Une victoire du vote populaire démocrate de cinq à sept points produirait quand même une majorité à la Chambre. La carte minimise l’effet des vagues. Ils ne l’ont pas supprimé.
La décision de la Cour suprême du 29 avril dans l’affaire Louisiana c. Callais, qui attaque les districts à majorité noire et limite l’article 2 de la loi sur le droit de vote, sera plus importante en 2028 qu’en 2026.
La décision facilite une carte agressive à dessiner et à défendre à l’avenir. Le Tennessee réfléchirait à l’opportunité de rouvrir ses voies, et le combat en Caroline du Sud est en cours selon de nouvelles règles.
Les murs sont construits plus hauts en temps réel, même si la plupart des nouvelles hauteurs n’auront aucune importance avant le prochain cycle.
Problème du Sénat
La carte du Sénat qui a frustré les républicains en 2022 serre désormais les démocrates sous pression, mais pas de la manière dont le décompte brut le suggère.
Les républicains défendent davantage de sièges – 22 contre 13 pour les démocrates, y compris les élections spéciales en Floride et en Ohio – mais bon nombre de ces sièges du Parti républicain se trouvent dans des États profondément républicains comme le Wyoming, le Mississippi et l’Alabama.
Le problème des démocrates est la géographie. Ils défendent les sièges vacants dans le Michigan, que Trump a remporté en 2024, ainsi que dans le New Hampshire et le Minnesota, tandis que le sénateur Jon Ossoff fait face à une dure bataille de réélection en Géorgie.
Les opportunités de ramassage les plus évidentes sont le Maine, où la sénatrice Susan Collins se présente à nouveau, et la Caroline du Nord, désormais un siège républicain après la retraite du sénateur Thom Tillis.

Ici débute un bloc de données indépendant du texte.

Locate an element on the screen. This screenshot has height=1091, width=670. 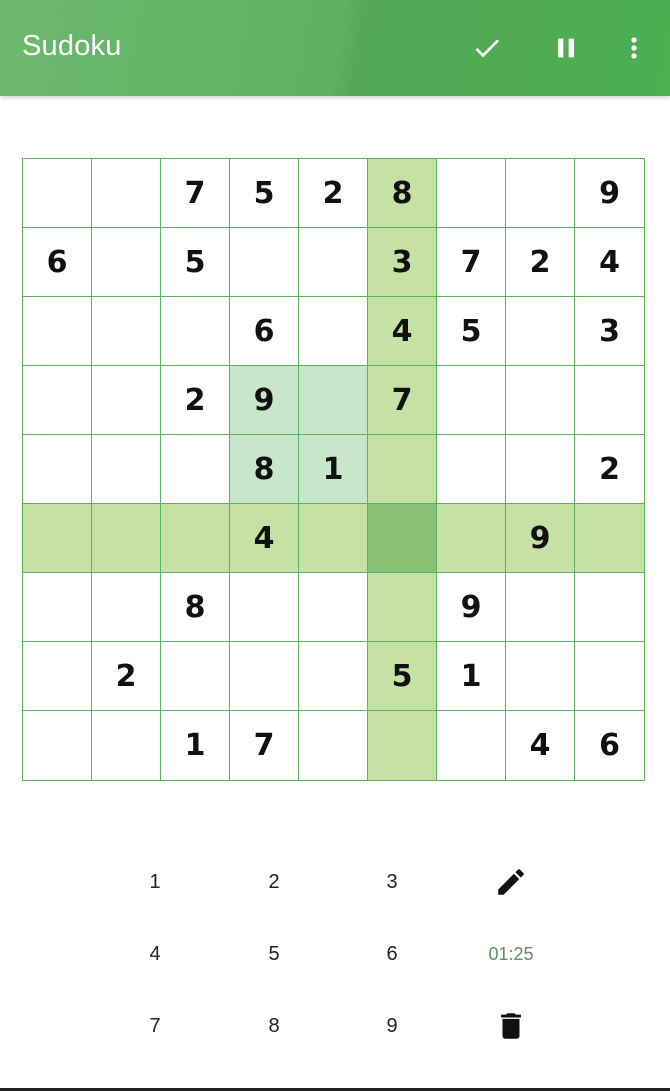
cell-r2-c9: 4 is located at coordinates (610, 262).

L’Ohio, où Sherrod Brown conteste la nomination du sénateur Jon Husted, est également une cible sérieuse, bien que sur un terrain plus difficile.
Pour obtenir un gain net de quatre sièges nécessaires à une majorité, les démocrates devront probablement remporter la plupart ou la totalité de leurs élections, tenir leurs propres champs de bataille et étendre la carte à au moins un ou deux États plus durs aux mains des républicains.
C’est pourquoi, même un environnement national favorable ne peut produire qu’un mouvement limité au Sénat : la carte donne une chance aux démocrates, mais pas vraiment facile.
Jugement d’intérêt
La leçon de 2022 est que les élections de mi-mandat modernes ne sont plus de simples référendums sur l’approbation présidentielle.
Les Républicains ont pris la Chambre et ont changé Washington. Mais ils reçoivent bien moins que ce que l’environnement suggère.
Le résultat le plus probable en 2026 – et les prédictions aussi lointaines sont toujours dangereuses – est l’image miroir de ce résultat.
Les démocrates semblent remporter la Chambre, mais avec une majorité plus faible que ce que le contexte laisserait penser à d’autres époques. Le Sénat restera probablement républicain, malgré les circonstances nationales qui seront probablement en jeu.
Les changements institutionnels survenus depuis 2022 ne déterminent pas s’il y aura une vague, mais combien de personnes la traverseront.
Les Républicains risquent de donner l’impression qu’ils élaborent une carte pour minimiser les réactions négatives du public. Les démocrates risquent de découvrir que le sentiment anti-Trump est nécessaire mais pas suffisant – et qu’une majorité de trois ou cinq sièges à la Chambre n’est pas la même chose qu’un mandat.
Les vagues et les murs ont une longue histoire ensemble. Parfois, l’eau s’infiltre. Parfois, les murs tiennent et le climat politique change quand même.
Novembre mesurera à la fois ce que les Républicains ont réellement construit et pourquoi ce qui frappe le rivage ressemble encore à une vague au moment où elle s’écrase sur la carte.